Impact politique de la décentralisation en Espagne
La Catalogne a déclaré son indépendance le 27 octobre 2017. Dans un geste tout aussi spectaculaire, le gouvernement espagnol a simultanément supprimé l'autonomie de la Catalogne et imposé un régime direct. En cela, l'Espagne a montré sa puissance en tant qu'État unitaire capable d'abattre toute la force du gouvernement central sur ce qu'elle considérait comme un mouvement "voyou".

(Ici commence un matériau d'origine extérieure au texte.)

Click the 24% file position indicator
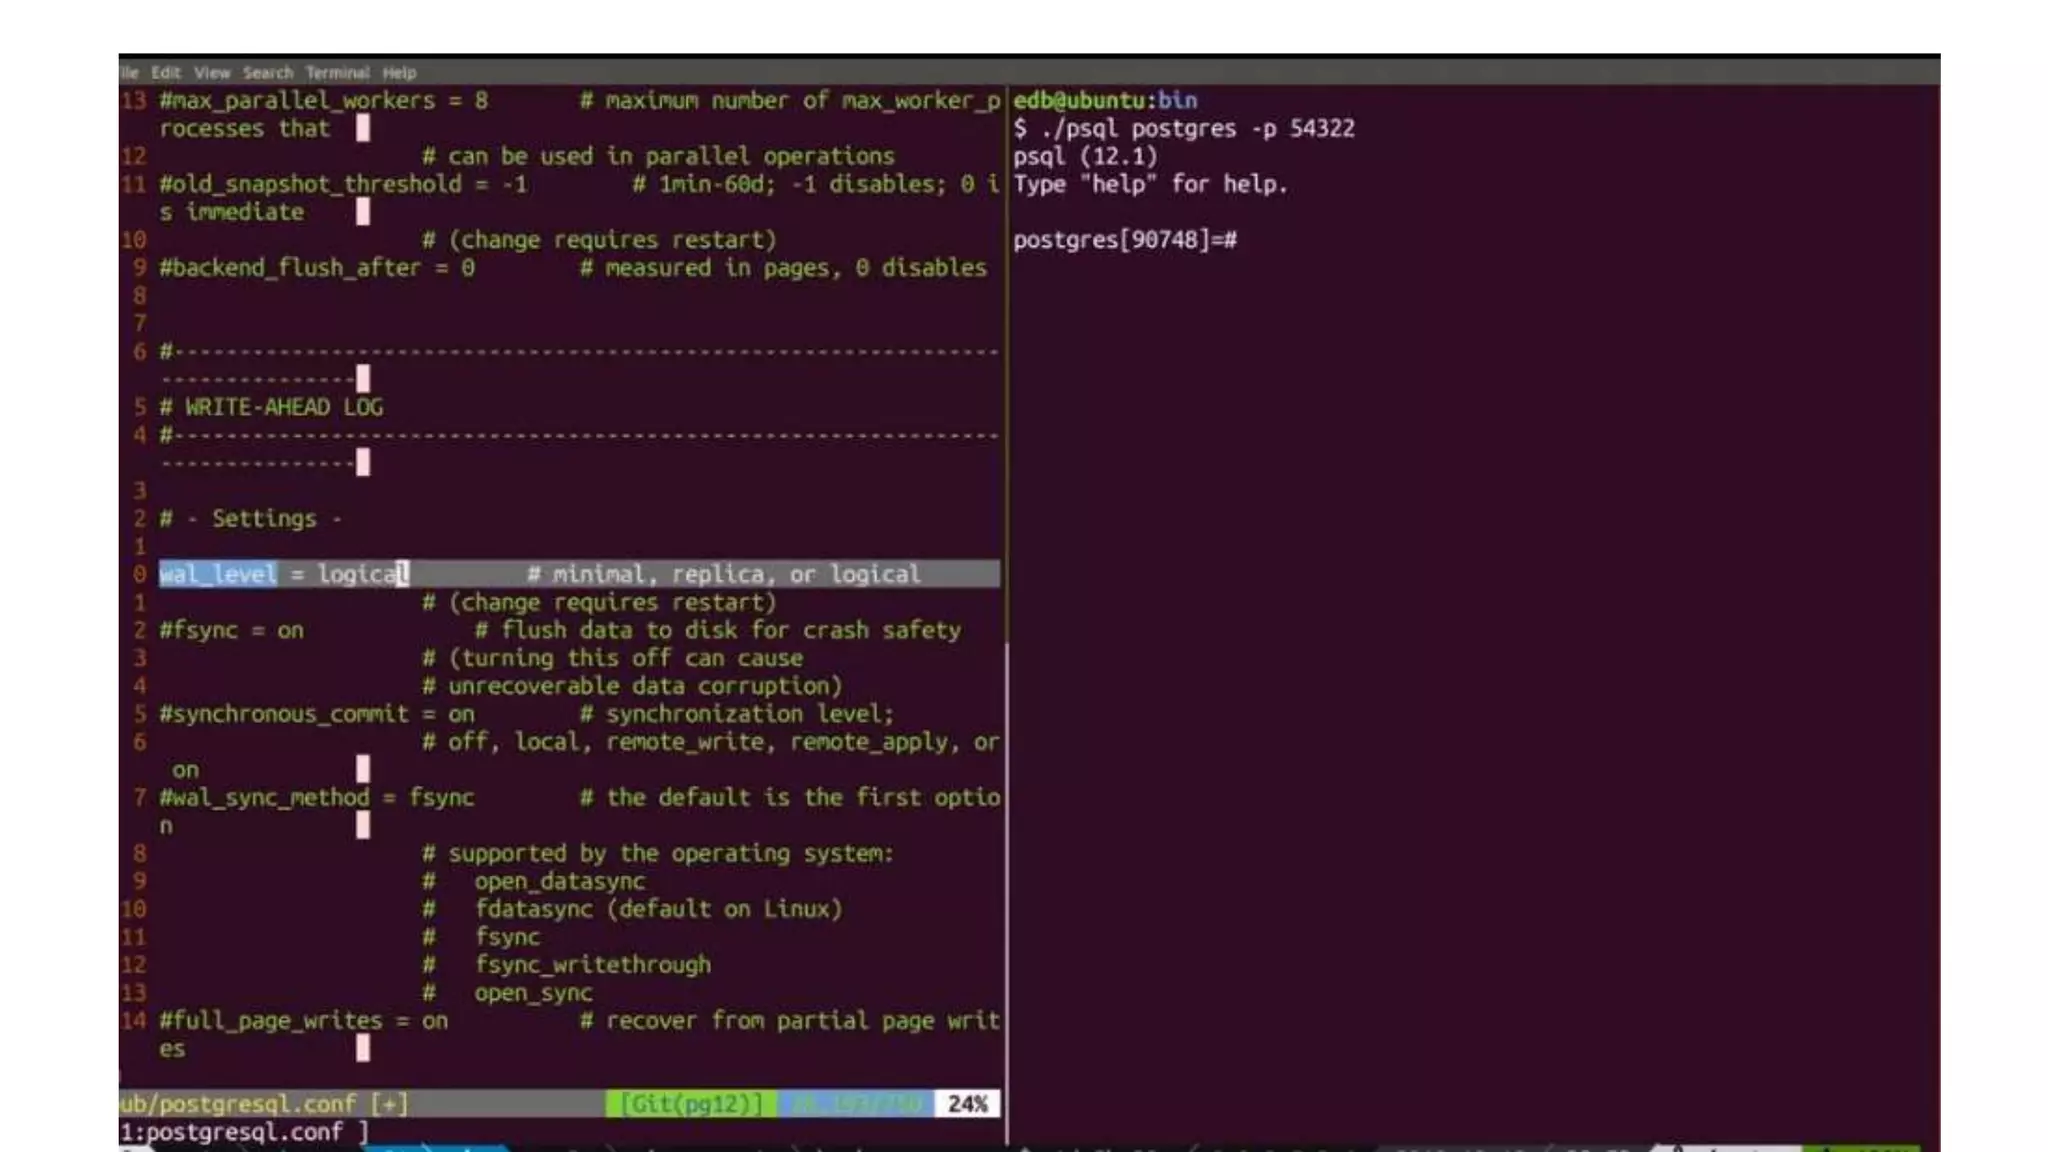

Le gouvernement espagnol a rapidement suspendu le parlement catalan et les futurs dirigeants indépendantistes ont fui en exil. Les milliers de personnes qui sont restées ont été arrêtées. Puigdemont a été arrêté et libéré à quelques reprises en Europe, mais en date de 2022, il n'a pas été extradé vers l'Espagne pour y être jugé.
L'Espagne a autorisé la tenue d'élections en Catalogne en décembre 2017, et les partis indépendantistes ont remporté une légère majorité. L'autonomie de la Catalogne a été rétablie en juin 2018. Alors que le sentiment indépendantiste reste fort, le gouvernement restauré est confronté à la réalité : le parlement espagnol n'autorisera jamais la sécession à moins d'y être contraint par une guerre (et il n'y a pas de mouvement séparatiste armé actif).
Le message de la Catalogne
Qu'est-ce que cela signifie pour la Catalogne, pour l'Espagne, pour les mouvements séparatistes européens (il y en a plusieurs) et pour les pays dans lesquels ils se trouvent ?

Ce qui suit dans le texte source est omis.